Pełny biust, talia osy i krągłe biodra to niedościgniona sylwetka kobiety od zarania dziejów. Tak chciały wyglądać nasze babki i prababki, lub tak chcieli widzieć je ich mężczyźni. Piękno bez wyrzeczeń nie istniało. Szczelnie upięte w gorsetach kobiety tyły w odpowiednich miejscach, by wymodelować się w innych. Zapinane coraz ciaśniej haftki i drakońskie fiszbiny prowadziły niejednokrotnie do śmierci. Gdy do głosu doszły pierwsze feministki zrobiło się trochę luźniej. O wyszczuplaczach zapomniano na ponad 25 lat, wymieniono je na miękką zwiewną bieliznę. Do czasu gdy nie opracowano rewolucyjnych włókien w postaci Lycry. Dzisiejsze formy 'upięcia’ są akceptowalne, bo bezbolesne i demokratyczne. Stanowią drugą skórę, a bielizna korygująca jest coraz doskonalsza. Sprawdź w jaki sposób kobiety modelowały sylwetkę kiedyś i na czym polega współczesne modelowanie.

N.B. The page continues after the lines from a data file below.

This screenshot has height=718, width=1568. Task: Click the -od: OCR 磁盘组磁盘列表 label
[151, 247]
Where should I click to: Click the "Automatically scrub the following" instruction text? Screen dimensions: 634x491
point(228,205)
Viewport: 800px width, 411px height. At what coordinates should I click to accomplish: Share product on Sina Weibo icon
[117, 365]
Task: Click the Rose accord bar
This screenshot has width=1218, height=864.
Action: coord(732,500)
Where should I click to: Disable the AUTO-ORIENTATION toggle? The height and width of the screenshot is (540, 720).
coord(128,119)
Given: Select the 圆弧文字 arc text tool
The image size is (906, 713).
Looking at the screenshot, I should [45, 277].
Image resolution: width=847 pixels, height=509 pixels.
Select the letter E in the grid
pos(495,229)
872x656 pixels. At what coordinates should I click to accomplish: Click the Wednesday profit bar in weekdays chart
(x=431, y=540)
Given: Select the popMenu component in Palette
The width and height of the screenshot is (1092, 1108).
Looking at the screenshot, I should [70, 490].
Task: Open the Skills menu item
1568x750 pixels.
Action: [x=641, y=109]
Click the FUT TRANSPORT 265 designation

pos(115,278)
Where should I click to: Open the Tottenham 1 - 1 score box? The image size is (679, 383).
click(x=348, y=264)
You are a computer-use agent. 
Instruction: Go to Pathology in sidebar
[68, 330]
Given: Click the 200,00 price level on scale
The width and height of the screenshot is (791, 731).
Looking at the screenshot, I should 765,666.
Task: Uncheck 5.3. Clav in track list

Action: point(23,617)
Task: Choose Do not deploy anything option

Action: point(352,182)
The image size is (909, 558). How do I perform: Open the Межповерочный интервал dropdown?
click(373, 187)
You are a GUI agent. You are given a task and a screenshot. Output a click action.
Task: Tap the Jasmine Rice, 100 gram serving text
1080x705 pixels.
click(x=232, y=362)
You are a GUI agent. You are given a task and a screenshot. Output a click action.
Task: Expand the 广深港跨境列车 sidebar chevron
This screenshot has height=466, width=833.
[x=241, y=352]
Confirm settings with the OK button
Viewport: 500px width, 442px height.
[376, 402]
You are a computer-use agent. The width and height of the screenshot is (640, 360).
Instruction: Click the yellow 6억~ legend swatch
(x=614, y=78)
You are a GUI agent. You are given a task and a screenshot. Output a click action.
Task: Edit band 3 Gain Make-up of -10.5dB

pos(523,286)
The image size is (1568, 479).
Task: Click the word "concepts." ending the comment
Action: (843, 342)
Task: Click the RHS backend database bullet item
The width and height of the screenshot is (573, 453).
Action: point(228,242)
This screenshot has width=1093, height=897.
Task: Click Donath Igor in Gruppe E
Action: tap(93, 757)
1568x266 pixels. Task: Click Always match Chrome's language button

________________________________________________________________________________________________
Trzymając oburącz kolumnę, kurczowo przyparta prostuje kręgosłup. Sznurówka po sznurówce zaciska się coraz ciaśniej, lecz nie na tyle by uzyskać pożądany efekt. Masywne ręce ciemnoskórej służącej robią co mogą. Piękna i zrozpaczona Scarlet O’hara zamierza zmieścić się do ulubionej sukni, schodząc poniżej 18 cala. Tight Lancing czyli mocno sznurowane gorsety to trend XVIII i XIX w. W 1848r. amerykańskie czasopismo The Family Herald zamieściło artykuł, określający naturalne miary kobiecej talii 27-29 calii czyli ok. 69-74 cm, jednakże wiele kobiet po założeniu misternych konstrukcji mierzyło czasem mniej niż 20 cali, tj. 50 cm w talii.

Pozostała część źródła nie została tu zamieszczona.